La prima volta che ho intercettato le immagini di Giulia Bersani, fotografa nata nel 1992, è stato nel 2015, ricordo che stavo vagando tra i profili di Instagram dal divano di casa mia, e che mi sono imbattuta in una delle foto della sua serie Lovers. Mi sono innamorata a mia volta dei suoi innamorati, ho visto in quelle immagini una sincerità e un’immediatezza difficili da trovare in tante altre fotografie che rappresentano momenti simili, e insieme c’era la delicatezza di uno sguardo capace di farsi invisibile. 

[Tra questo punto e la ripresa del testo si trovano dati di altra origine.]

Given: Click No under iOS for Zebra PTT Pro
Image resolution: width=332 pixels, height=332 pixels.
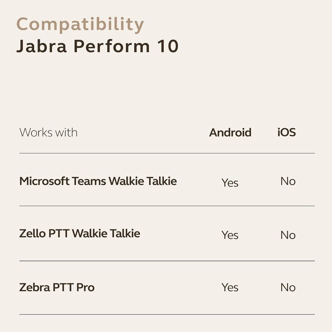Looking at the screenshot, I should 288,287.
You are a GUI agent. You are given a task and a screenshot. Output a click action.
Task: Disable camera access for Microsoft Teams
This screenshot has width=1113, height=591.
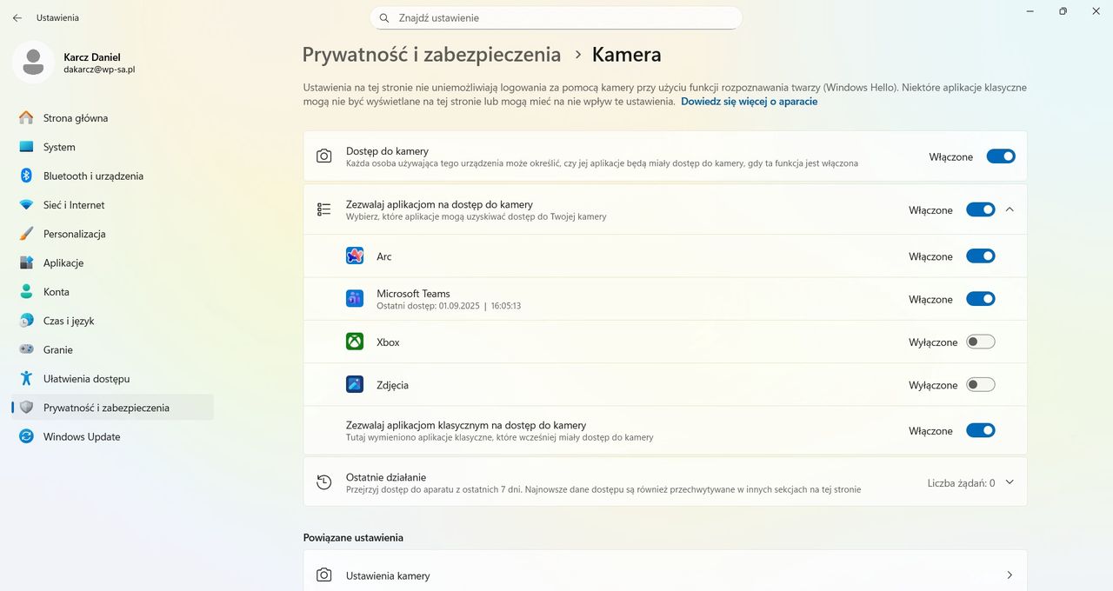tap(980, 298)
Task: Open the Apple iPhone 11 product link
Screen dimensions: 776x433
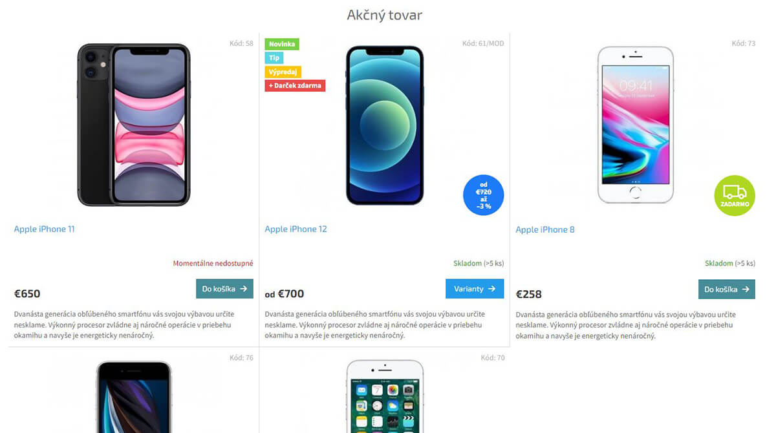Action: point(45,229)
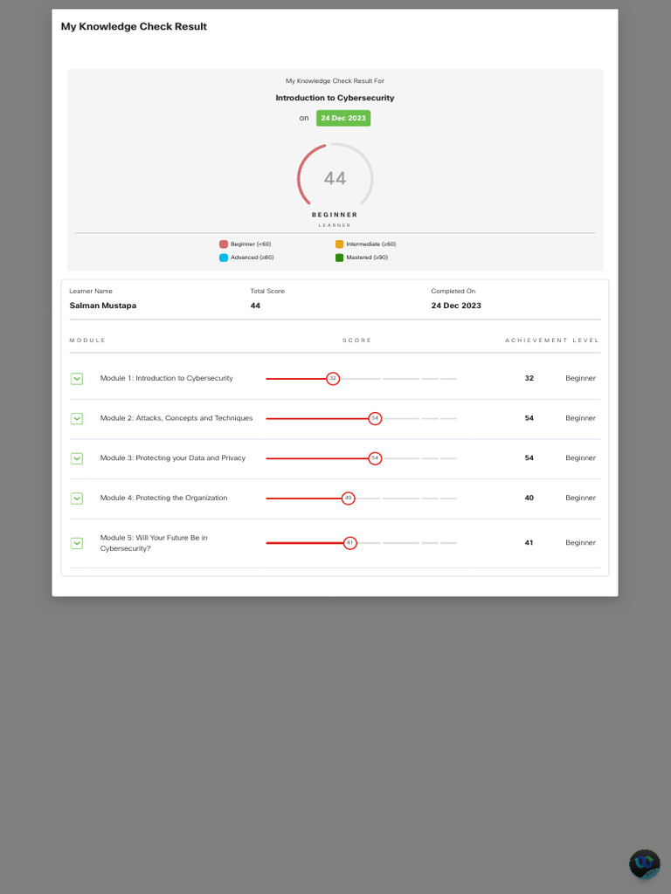Click the circular total score gauge 44

pos(335,178)
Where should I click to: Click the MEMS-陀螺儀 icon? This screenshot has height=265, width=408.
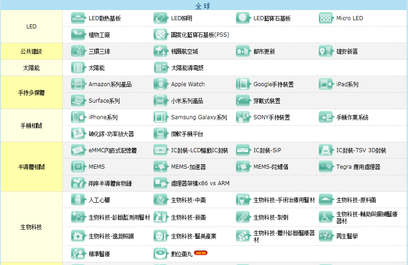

Scoprire che l’autrice di quelle immagini era poco più che ventenne mi ha stupita. Con il tempo, però, ho realizzato che certi doni si manifestano presto se gliene si dà l’opportunità, e il fatto che il racconto di quei momenti di passione o tenerezza le riuscisse così bene dipendeva proprio dal fatto che i soggetti erano suoi coetanei: Giulia non stava raccontando qualcosa di estraneo, ma il mondo in cui era immersa. Due anni dopo comprai il suo libro 23, un insieme di pagine in cartoncino bianco su cui erano incollate molte delle fotografie scattate durante il suo ventitreesimo anno di età: autoscatti, amici e sconosciuti, dettagli, parole. Un anno prima era uscito, ed era finito quasi subito sold out, il libro Vietato lamentarsi, vietato pensare, vietato piangere, interamente realizzato a mano. Ogni libro è un pezzo unico, in edizione limitata, e porta con sé qualcosa dell’autrice nel momento in cui viene creato.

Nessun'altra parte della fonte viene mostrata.